*** Material to process Section Begins ***
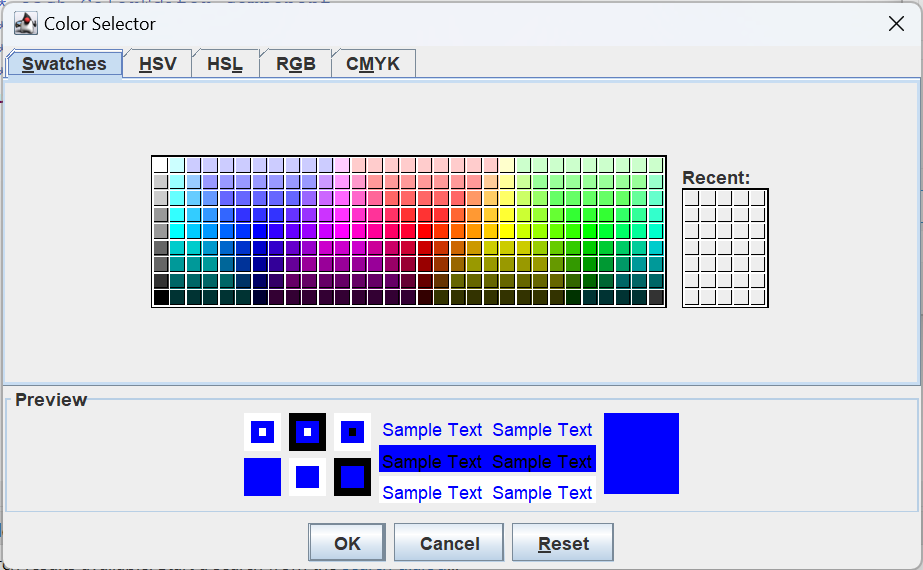Pick the black swatch in the palette's bottom-left corner

tap(161, 297)
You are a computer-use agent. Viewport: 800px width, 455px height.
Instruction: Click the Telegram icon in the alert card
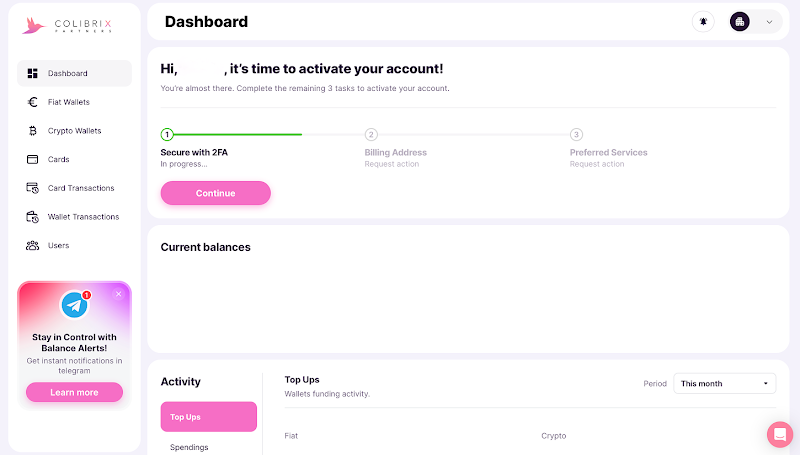click(74, 304)
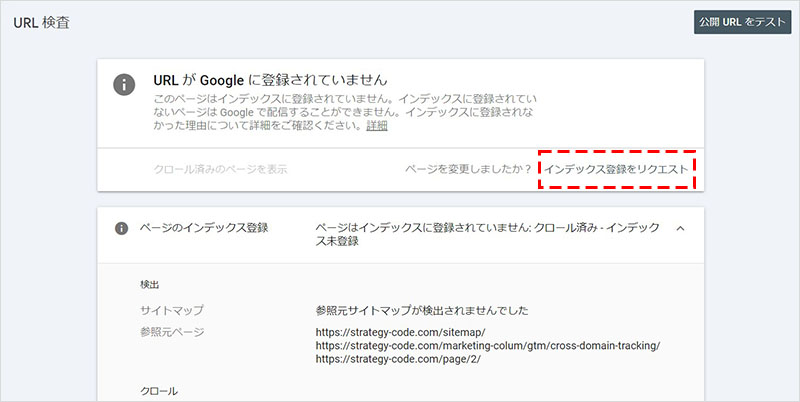Open the 詳細 link in the description
Viewport: 800px width, 402px height.
(376, 126)
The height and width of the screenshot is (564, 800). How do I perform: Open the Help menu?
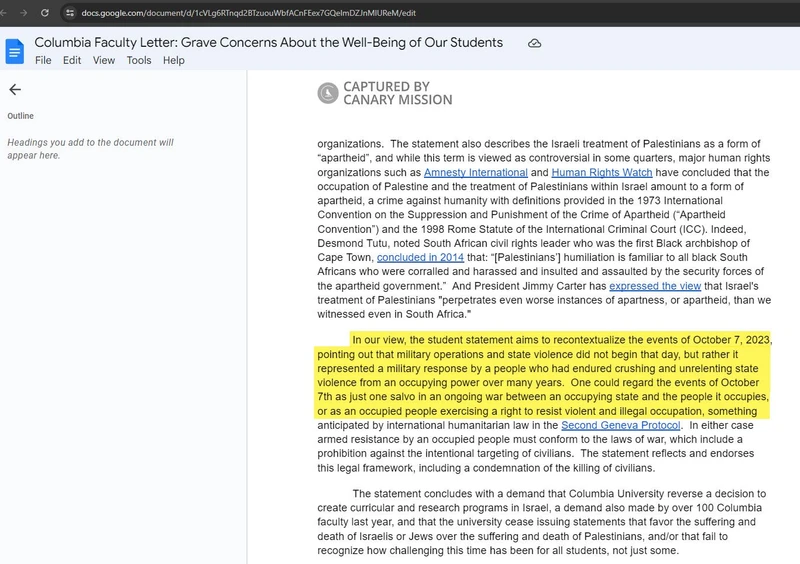click(174, 60)
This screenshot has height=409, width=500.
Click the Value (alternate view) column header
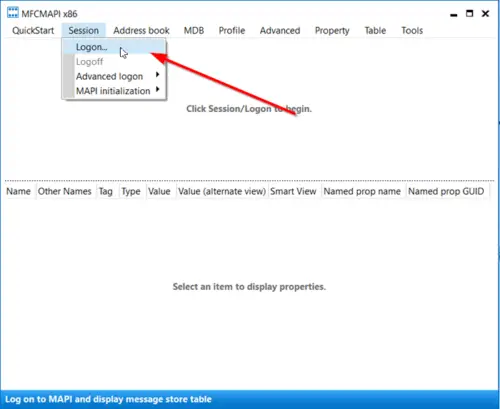click(222, 191)
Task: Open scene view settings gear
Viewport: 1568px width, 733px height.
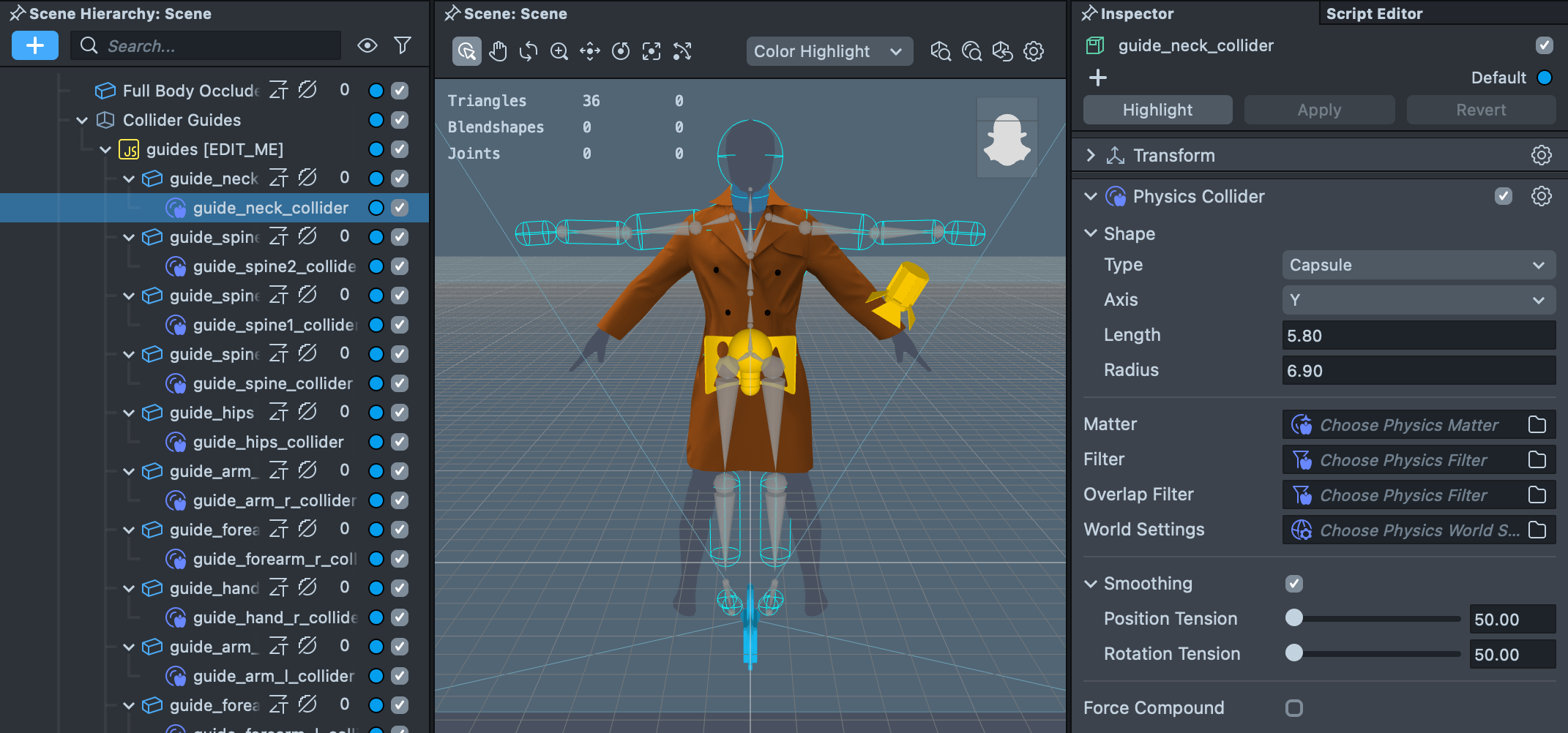Action: 1034,51
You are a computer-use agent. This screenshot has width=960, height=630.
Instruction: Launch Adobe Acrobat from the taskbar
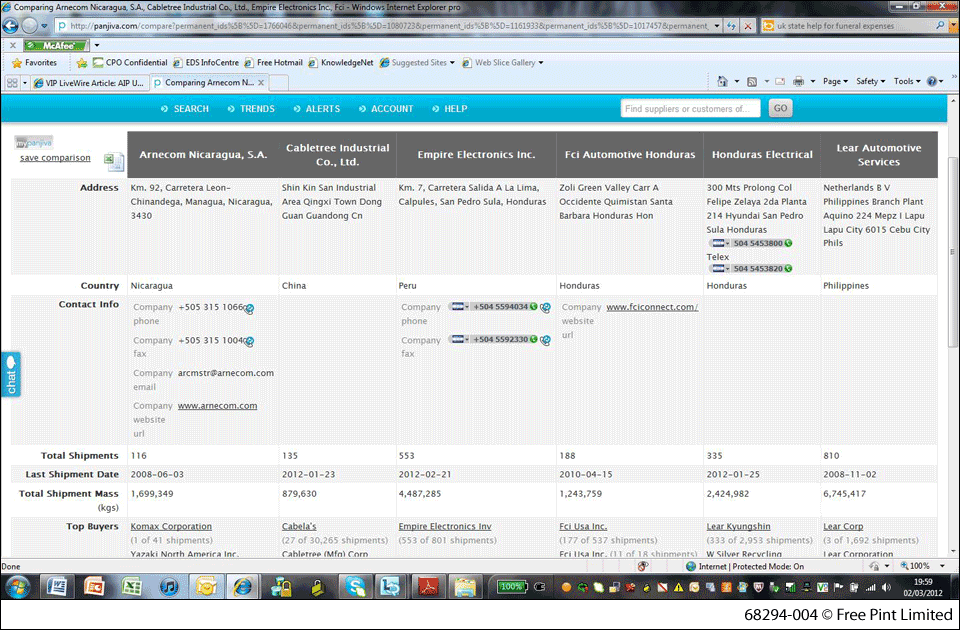428,586
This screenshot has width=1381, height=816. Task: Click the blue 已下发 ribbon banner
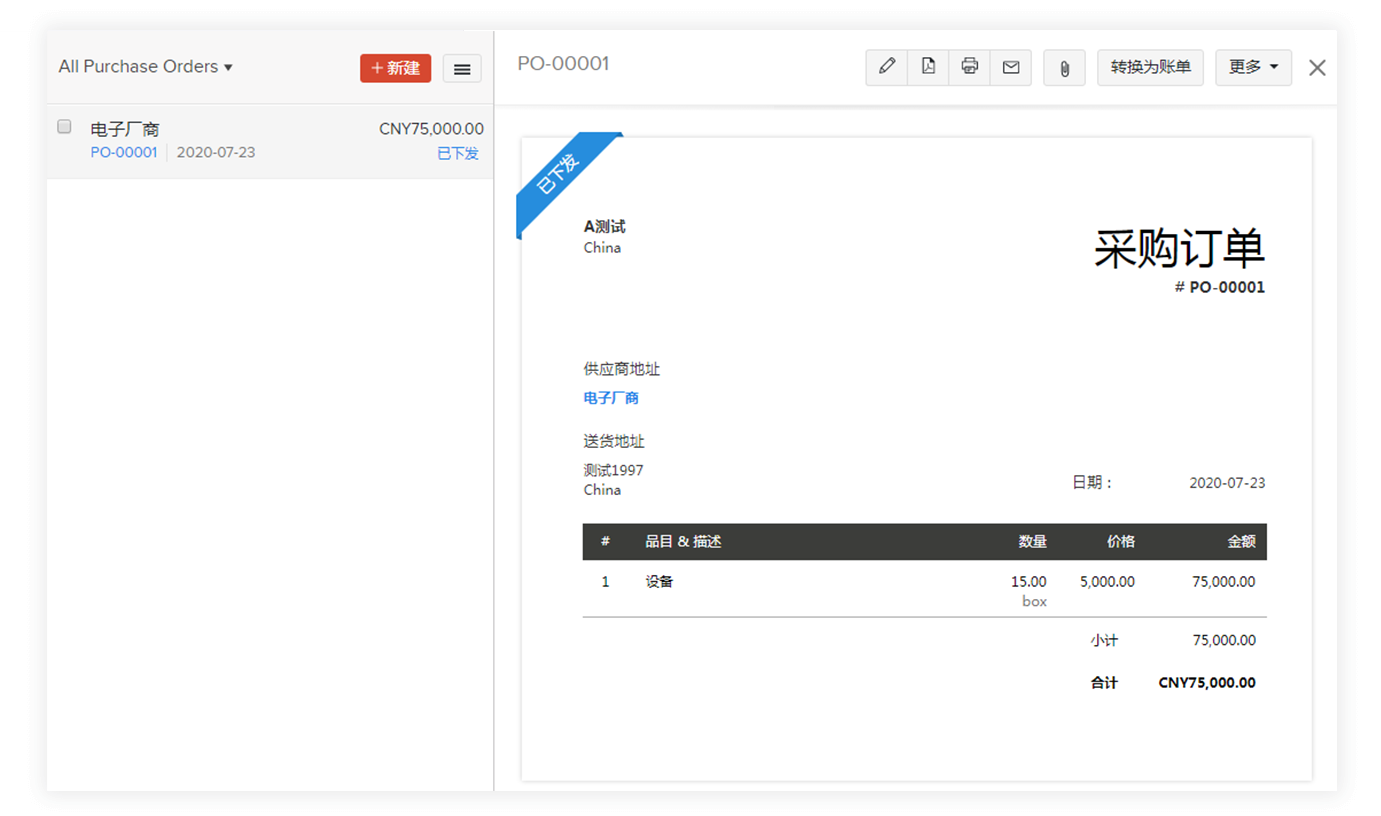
*** Material to process Section Ends ***
§ **What is expected**
From the line containing "You are a computer-use agent. Viewport: 800px" through the line containing "This screenshot has height=409, width=500.", copy every line above exactly, without pictures.

§ **Answer below**
You are a computer-use agent. Viewport: 800px width, 455px height.
Instruction: Click the Telegram icon in the alert card
click(74, 304)
Open the 詳細 link in the description
Viewport: 800px width, 402px height.
(376, 126)
The height and width of the screenshot is (564, 800). How do I perform: Open the Help menu?
click(174, 60)
This screenshot has height=409, width=500.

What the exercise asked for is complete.